Name: pgvitals
Author: pgvitals

Why monitor PostgreSQL

The vitals every database exposes

PostgreSQL keeps extraordinarily detailed telemetry in its system catalog. These nine signals predict 95% of production incidents — before they become incidents.

⚡

Query Performance

The most direct measure of database health. A query that ran in 5 ms last week and now takes 800 ms is telling you something changed — an index was dropped, a table grew past a plan flip threshold, stats went stale.

Ignored → slow UX, wasted CPU, cascading timeouts

Tracked via: pg_stat_statements

🗂

Index Health

Indexes that are never scanned waste write throughput on every INSERT/UPDATE/DELETE. Duplicate indexes compound the problem. Invalid indexes — left behind by a failed CREATE CONCURRENTLY — are invisible to the planner and invisible to the eye.

Ignored → 2–10× write amplification, missed scan optimizations

Tracked via: pg_stat_user_indexes, pg_index

🗄

Table Bloat & Vacuum

PostgreSQL's MVCC model never overwrites rows in place — every UPDATE creates a new row version. Autovacuum reclaims dead tuples, but it can fall behind under heavy write load. Once dead tuples exceed ~20% of a table, sequential scans slow down and the table's on-disk size balloons.

Ignored → wasted disk, slower scans, autovacuum runaway

Tracked via: pg_stat_user_tables, pg_class

🔌

Connection Pressure

PostgreSQL spawns a separate OS process per connection. Beyond max_connections every new connection attempt fails with a hard error.
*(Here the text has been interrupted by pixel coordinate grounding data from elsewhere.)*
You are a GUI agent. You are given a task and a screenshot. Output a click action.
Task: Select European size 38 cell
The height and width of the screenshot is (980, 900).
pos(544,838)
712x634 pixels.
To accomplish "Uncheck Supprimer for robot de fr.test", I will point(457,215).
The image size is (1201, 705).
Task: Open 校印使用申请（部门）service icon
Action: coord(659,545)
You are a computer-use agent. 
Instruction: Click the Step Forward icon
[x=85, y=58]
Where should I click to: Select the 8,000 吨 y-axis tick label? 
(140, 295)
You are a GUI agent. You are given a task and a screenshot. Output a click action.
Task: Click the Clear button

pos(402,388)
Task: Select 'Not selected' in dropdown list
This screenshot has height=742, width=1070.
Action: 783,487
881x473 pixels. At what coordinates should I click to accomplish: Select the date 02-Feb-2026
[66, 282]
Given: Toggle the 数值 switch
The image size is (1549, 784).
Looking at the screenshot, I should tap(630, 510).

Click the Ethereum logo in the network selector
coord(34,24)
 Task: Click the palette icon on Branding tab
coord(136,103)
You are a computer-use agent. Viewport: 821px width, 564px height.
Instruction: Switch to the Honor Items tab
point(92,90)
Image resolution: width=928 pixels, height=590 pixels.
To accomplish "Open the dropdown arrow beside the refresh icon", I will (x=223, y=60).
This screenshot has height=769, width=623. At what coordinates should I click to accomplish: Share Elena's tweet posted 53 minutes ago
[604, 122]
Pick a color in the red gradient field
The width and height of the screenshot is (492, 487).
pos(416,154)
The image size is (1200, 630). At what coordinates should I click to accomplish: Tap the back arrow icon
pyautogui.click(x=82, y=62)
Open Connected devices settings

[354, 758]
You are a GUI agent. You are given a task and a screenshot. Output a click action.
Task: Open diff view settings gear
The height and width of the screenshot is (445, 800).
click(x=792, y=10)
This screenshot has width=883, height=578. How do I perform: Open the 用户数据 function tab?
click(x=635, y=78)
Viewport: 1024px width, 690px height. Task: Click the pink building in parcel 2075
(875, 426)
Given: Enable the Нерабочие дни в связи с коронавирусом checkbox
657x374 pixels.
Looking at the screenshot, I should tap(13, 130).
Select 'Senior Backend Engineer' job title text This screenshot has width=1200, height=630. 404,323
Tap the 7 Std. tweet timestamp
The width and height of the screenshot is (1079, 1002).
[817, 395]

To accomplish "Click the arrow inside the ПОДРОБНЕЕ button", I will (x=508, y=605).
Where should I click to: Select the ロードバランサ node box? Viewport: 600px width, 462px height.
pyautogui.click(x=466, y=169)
Unlike most resources, connection capacity is binary: at 99% you're fine; at 101% the application is down. Sessions stuck in idle in transaction silently hold locks and eat capacity without doing any work.

Ignored → application outage, lock accumulation

Tracked via: pg_stat_activity

🔒

Lock Contention

A single session holding a heavy lock — an ALTER TABLE, a long transaction, a forgotten cursor — can block every subsequent write to that table. PostgreSQL queues them up silently. In minutes you can go from one stuck session to 50 waiting sessions and a fully unresponsive application.

Ignored → cascading blockage, full table unavailability

Tracked via: pg_locks, pg_blocking_pids()

🔄

Replication Lag

Streaming replication keeps standbys in sync by shipping WAL. When a standby falls behind, stale reads go unnoticed and your failover RTO grows with every second of lag. Replication slots are even riskier — a paused consumer holds WAL on disk indefinitely, eventually filling the volume.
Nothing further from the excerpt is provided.